(Entered in paper journal at 6 PM on Q-train from Manhattan to Brooklyn.)
Dream #1
I was in a bedroom with a little, Mexican boy and his father. The room was almost empty but cluttered near the center with a pale grey box and some papers. On the box may have been some cups of water.
The father was trying to explain to me how the child was trying to get water from me. I had cups of water that looked non-potable -- brownish, with a weird, sweet smell. But the father told me this was fine for the boy to drink: he just needed water: he had gone so long without it.
I realized with shame how comfortable my life must be. I was willing to withhold perfectly fine water to a child who was desperately in need of water, just because I thought the water was, in a sense, vulgar.
Dream #2
I was in a movie theater lobby. I stood before a console like an arcade video game which was playing a "preview for" the new Ang Lee movie.
To my right were three cut-out, cardboard displays, each about six feet tall. The one second to my right caught my attention. It had a diorama-like display fronted with clear cellophane. The display was of tiny "film strips" made out of cardboard. Each strip advertised a different movie.

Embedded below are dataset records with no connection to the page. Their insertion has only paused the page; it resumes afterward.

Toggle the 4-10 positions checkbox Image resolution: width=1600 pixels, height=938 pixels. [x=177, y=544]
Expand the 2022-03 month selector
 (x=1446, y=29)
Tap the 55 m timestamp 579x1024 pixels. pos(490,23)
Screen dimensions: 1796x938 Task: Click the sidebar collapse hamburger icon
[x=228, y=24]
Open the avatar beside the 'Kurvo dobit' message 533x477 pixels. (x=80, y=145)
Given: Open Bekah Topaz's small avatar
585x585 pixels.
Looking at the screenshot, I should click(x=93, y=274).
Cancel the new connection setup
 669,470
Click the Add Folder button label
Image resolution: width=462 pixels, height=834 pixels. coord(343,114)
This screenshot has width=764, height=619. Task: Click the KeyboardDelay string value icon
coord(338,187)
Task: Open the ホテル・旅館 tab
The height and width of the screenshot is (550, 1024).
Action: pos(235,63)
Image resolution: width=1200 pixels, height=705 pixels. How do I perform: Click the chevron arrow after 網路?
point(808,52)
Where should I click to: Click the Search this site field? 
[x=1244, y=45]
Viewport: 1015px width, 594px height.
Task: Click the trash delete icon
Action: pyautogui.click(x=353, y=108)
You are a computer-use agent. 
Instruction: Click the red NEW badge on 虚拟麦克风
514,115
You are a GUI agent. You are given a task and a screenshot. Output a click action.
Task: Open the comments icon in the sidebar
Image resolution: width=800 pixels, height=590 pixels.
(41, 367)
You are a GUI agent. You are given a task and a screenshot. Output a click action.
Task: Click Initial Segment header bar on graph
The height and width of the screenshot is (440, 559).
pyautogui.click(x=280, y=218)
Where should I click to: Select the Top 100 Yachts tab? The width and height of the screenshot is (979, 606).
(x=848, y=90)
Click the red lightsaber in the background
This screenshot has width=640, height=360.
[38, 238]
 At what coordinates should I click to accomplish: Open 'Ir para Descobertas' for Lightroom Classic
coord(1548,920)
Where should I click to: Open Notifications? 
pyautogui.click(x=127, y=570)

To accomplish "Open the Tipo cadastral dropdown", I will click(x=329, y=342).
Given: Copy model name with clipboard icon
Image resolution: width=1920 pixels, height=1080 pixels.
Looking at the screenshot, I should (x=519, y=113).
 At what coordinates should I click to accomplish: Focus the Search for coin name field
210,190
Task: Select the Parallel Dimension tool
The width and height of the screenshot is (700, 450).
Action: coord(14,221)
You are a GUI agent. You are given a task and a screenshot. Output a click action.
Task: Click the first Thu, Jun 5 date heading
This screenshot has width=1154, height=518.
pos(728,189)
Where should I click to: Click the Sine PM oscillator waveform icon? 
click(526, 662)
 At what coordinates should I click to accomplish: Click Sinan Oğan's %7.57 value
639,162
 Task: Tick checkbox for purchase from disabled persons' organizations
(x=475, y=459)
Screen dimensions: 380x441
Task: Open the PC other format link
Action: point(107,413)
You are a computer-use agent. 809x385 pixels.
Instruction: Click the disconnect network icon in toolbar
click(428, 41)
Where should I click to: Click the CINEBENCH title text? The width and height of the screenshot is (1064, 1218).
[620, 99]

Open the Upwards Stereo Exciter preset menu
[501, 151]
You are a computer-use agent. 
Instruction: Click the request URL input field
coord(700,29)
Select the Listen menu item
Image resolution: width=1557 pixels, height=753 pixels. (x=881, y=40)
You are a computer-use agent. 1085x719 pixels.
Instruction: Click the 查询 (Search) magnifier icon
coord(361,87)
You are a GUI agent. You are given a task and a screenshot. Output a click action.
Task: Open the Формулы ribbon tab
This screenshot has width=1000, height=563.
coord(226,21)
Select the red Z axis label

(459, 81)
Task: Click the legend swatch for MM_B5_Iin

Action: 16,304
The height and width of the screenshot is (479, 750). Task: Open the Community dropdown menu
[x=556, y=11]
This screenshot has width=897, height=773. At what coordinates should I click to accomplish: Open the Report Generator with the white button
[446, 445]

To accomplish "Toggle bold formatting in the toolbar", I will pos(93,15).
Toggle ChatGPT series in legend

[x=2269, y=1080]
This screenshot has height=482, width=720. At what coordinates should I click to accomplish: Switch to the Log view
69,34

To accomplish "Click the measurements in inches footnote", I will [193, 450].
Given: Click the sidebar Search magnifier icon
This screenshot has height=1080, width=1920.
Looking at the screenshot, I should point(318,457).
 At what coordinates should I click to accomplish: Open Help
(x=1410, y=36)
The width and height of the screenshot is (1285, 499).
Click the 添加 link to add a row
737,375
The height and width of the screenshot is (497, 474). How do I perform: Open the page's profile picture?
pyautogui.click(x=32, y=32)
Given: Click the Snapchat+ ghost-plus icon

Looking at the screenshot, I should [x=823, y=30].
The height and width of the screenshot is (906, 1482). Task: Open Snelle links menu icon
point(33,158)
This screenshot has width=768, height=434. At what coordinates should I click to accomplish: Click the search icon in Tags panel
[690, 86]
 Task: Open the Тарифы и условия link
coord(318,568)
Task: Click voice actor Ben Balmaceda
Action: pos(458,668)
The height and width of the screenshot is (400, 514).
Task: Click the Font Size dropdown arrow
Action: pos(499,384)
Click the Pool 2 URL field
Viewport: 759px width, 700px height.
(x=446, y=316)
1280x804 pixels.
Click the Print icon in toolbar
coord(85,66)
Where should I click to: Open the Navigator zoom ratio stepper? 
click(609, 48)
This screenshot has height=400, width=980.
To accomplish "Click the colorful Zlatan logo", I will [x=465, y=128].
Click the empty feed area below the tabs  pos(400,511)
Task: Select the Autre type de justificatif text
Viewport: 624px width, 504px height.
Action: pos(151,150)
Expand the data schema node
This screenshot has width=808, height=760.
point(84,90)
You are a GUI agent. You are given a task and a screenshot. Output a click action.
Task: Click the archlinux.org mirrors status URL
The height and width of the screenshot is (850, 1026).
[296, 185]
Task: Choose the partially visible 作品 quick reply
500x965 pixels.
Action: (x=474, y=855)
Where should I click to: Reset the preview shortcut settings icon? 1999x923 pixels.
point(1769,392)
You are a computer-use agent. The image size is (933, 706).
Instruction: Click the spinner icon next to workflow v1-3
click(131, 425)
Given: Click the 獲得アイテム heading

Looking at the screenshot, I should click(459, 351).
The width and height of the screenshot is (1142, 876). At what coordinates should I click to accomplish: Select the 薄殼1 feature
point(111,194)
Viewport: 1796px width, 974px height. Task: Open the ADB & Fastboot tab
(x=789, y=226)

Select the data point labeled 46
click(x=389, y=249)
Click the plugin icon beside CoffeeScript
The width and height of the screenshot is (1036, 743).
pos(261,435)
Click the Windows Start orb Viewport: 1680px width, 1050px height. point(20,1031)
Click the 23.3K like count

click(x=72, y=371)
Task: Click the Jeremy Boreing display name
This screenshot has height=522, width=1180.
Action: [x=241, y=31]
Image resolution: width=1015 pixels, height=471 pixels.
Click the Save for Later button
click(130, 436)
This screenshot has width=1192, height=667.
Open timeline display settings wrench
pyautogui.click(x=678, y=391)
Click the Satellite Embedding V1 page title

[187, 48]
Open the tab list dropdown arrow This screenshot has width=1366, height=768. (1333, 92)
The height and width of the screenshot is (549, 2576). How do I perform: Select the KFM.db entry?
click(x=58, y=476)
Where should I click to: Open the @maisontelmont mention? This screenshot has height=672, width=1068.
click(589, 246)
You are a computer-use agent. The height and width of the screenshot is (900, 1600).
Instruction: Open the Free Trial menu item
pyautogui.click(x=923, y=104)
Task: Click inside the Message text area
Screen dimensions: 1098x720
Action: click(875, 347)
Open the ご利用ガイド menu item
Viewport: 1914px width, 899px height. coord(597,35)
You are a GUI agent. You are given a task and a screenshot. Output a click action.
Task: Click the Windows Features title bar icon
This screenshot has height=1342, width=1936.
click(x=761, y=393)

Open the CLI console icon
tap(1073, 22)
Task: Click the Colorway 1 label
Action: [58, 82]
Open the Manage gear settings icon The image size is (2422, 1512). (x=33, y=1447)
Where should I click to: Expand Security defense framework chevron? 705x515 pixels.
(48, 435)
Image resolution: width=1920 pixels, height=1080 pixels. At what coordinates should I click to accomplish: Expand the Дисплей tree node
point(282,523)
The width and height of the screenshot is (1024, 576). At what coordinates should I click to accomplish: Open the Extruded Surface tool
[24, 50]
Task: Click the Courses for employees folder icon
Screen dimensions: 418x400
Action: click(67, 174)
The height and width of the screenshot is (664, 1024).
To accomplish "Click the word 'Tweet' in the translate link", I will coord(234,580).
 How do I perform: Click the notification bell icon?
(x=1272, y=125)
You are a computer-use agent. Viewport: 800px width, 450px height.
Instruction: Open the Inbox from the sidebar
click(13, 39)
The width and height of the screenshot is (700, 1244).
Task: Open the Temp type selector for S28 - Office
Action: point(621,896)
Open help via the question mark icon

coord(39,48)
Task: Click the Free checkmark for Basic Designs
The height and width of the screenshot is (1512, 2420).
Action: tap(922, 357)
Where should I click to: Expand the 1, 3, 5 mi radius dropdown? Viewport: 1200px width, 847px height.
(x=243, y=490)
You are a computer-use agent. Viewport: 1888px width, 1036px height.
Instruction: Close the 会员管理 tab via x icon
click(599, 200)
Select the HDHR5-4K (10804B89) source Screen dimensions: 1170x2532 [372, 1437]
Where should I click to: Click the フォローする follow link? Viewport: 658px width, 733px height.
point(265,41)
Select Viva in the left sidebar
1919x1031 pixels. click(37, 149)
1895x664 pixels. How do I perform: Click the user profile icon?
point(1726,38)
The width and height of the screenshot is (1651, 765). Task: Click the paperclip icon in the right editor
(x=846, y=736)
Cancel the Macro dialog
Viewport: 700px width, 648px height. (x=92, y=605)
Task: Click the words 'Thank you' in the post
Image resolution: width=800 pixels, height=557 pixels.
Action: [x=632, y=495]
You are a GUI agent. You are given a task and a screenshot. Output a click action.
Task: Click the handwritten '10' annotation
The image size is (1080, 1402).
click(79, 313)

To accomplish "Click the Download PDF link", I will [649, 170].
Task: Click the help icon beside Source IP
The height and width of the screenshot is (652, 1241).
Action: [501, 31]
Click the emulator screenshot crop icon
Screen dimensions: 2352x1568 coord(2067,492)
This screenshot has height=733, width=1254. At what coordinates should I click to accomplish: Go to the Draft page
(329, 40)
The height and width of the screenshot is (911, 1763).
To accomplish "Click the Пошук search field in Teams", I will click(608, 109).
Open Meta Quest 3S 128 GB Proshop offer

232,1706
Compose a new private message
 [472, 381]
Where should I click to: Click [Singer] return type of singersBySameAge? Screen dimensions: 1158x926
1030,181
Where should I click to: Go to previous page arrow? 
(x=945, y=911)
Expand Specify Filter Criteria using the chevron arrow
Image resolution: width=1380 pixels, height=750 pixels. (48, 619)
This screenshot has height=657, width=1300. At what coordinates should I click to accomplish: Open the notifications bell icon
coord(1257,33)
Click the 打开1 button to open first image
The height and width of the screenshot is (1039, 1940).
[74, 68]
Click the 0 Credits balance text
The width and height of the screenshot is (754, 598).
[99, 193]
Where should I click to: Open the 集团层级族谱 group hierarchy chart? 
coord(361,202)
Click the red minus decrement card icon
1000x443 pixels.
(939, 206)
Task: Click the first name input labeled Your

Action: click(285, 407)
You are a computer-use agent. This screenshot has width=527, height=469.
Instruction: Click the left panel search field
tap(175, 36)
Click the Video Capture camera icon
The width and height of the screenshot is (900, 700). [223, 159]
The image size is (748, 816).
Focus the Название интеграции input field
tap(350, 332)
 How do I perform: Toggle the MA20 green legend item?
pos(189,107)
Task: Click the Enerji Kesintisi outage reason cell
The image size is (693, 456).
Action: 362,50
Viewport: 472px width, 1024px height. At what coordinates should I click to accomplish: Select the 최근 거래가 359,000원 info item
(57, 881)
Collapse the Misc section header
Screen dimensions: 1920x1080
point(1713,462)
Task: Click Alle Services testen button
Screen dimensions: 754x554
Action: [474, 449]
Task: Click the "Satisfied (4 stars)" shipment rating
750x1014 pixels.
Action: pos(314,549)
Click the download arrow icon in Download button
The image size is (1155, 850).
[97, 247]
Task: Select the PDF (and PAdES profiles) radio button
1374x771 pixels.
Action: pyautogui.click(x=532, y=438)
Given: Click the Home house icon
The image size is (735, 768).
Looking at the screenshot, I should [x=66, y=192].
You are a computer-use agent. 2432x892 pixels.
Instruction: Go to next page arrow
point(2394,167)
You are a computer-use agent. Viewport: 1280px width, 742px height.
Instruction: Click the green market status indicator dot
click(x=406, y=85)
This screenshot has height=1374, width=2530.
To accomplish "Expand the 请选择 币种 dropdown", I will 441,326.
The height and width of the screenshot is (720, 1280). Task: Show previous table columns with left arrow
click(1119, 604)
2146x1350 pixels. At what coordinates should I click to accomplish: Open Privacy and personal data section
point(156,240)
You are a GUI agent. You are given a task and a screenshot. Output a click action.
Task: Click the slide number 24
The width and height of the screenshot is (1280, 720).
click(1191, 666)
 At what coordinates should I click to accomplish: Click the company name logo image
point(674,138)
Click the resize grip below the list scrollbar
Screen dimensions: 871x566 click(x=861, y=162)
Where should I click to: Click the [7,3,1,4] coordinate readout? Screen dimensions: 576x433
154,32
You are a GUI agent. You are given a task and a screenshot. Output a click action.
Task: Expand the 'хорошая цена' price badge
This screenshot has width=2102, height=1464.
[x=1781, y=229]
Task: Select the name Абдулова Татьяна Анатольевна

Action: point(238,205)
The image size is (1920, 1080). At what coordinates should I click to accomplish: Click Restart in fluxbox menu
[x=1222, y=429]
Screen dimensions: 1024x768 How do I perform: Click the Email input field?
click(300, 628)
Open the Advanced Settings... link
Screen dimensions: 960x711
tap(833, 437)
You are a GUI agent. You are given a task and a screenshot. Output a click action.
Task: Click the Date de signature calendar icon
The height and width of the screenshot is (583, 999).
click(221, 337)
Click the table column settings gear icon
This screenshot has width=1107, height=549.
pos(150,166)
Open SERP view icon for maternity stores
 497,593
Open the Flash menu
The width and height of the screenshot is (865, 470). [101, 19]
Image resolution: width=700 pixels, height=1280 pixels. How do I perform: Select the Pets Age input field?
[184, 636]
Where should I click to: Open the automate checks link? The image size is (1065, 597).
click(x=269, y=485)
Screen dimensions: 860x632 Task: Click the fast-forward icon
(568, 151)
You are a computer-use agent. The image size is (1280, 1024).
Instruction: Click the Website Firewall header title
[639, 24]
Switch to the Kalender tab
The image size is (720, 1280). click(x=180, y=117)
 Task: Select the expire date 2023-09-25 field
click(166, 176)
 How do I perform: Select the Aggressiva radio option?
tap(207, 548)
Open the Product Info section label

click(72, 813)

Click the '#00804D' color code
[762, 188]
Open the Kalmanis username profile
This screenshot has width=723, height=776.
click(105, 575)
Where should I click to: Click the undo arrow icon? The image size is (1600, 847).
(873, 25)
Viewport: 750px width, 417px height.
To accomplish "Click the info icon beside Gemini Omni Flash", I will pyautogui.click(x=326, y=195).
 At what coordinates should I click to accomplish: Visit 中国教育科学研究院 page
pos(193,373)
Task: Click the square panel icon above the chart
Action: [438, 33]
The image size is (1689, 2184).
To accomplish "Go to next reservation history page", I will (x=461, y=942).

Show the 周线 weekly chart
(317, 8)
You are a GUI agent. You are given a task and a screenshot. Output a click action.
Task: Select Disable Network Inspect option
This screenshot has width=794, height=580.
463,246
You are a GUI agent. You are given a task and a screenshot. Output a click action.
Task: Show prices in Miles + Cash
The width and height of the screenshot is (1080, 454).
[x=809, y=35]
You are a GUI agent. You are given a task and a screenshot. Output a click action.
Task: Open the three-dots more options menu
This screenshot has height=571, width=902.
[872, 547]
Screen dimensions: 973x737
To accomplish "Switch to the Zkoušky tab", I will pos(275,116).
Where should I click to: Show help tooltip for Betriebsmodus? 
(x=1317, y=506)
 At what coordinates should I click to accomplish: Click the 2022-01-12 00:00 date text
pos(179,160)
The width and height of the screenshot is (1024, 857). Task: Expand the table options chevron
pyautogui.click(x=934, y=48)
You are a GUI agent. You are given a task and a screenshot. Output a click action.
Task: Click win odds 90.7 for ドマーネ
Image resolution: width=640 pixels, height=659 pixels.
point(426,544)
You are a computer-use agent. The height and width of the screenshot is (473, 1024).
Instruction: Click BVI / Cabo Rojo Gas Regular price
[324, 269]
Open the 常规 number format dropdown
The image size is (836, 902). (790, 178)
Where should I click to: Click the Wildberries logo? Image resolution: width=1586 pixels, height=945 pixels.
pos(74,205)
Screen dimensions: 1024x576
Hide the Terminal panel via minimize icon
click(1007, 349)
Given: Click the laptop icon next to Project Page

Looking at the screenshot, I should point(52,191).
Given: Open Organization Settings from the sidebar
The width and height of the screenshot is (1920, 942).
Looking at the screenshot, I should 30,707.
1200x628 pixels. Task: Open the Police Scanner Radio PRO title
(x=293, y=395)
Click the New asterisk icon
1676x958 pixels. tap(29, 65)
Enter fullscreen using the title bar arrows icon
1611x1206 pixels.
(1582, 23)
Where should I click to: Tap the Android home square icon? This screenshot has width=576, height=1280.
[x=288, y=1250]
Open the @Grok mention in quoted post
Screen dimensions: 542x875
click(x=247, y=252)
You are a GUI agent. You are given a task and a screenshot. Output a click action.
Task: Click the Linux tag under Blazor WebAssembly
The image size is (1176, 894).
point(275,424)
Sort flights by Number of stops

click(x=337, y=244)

One ad showed a woman's high-heeled foot standing on a map. Something was written about fighter jets. But something else was written, like Silk Stalkings. I couldn't see how either of these film programs (fighter jets or "Silk Stalkings") could be at this theater (not sure why...). Then I realized the ad-strips in these displays were for different movie theaters.
Dream #3
I stood on the ground level in a courtyard of an apartment complex. It was night. I looked up to my right, to a second- or third-floor balcony. The front door of one of the apartments on the balcony was half-opened, with some incandescent light peering through the crack. I knew that this was the apartment building of the old man who had been my neighbor when I'd lived in Albuquerque, New Mexico, in 2004.
People in the complex, I knew, had been trying to break into the old man's house because they didn't like him, possibly because he was Jewish. (He had, in fact, in waking life, come from Israel a couple decades previously.) There was silver graffiti on the old man's door. The message was pretty clearly anti-Semitic. I was afraid for my neighbor.